I was looking for meaning in everything that day. Signs. As I do. Shortly after my husband turned on the radio in the car, a cherished song from my young adulthood came on. This song, “Call Me Al,” by Paul Simon, played before every performance I did with my musical theater group in high school. It was our hype song. Good start, universe.
During the transfer, I wore the magic bracelet. My high school best friend sent it to me earlier this year when she heard about my IVF experiences. It’s my favorite color, and reads “Warrior.” Attached to that bracelet is a Greek lucky eye that another friend gave me. I’ve worn that bracelet starting with this second egg retrieval and every important appointment since. A close friend of mine who is also going through IVF has borrowed it for each of her appointments, too. We’ve both had positive outcomes so far, thus dubbing it the magic bracelet.
On the ride home, with 5BB in place, the radio played “Sweet Child o’ Mine,” by Guns n’ Roses. I just stared at my husband like, are you hearing this right now?! The sign wasn’t even lost on him (and he often thinks my “signs” are signs of insanity). Thanks for the encouragement, universe. I needed it.
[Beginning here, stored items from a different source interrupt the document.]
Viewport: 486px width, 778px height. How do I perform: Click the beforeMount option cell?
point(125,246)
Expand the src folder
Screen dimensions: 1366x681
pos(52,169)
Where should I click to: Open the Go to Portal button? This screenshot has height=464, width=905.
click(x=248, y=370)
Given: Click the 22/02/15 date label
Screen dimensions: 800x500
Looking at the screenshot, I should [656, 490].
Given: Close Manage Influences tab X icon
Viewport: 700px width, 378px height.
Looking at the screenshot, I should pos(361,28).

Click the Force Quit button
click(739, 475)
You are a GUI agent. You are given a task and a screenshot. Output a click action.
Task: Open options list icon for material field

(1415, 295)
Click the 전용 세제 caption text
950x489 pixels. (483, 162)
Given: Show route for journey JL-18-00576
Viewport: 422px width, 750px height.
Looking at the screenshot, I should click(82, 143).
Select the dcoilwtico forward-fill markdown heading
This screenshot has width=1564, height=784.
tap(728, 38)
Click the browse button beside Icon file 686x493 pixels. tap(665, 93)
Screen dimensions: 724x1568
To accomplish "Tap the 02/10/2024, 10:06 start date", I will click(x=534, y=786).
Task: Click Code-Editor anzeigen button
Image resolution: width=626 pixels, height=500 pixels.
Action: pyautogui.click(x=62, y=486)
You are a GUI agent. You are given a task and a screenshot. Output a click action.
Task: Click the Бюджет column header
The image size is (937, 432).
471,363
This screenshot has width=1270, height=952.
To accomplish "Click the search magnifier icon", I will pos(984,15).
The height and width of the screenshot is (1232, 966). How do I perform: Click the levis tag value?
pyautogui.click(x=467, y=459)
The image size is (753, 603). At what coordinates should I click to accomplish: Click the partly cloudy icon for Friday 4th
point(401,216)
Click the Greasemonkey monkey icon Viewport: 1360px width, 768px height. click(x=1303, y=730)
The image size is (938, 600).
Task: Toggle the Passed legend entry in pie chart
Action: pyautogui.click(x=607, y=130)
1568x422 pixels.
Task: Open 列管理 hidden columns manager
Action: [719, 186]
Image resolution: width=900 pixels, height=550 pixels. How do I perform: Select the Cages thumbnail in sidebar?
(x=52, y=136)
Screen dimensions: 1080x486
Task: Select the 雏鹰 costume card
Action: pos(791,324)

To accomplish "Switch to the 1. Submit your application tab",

I spent the rest of the day trying to stay relaxed. I snuggled with our dog. I probably binge-watched something on Netflix, as I’m also known to do.
That evening, we ordered pizza for dinner. Comfort food is the best, isn’t it? When I answered the door for the pizza, the delivery person was very visibly pregnant. Because of course she was.
All of this leads me to later this week when we find out if little 5BB will surpass my previous embabies with a detectable heartbeat.
I’ve had moments in the last two or so weeks since the positive pregnancy test (beta) when I’ve felt excited. And nauseous. And tired. And a lot of the time when, in my gut, this time feels different.
Plenty of other times, of course, I just expect bad news.
I wish I knew what I’d see on the ultrasound later this week. I wish I could prepare for it. The idea that I can reach the six-week (and change) ultrasound and not have my hopes devastated is so foreign to me. But this time could be different.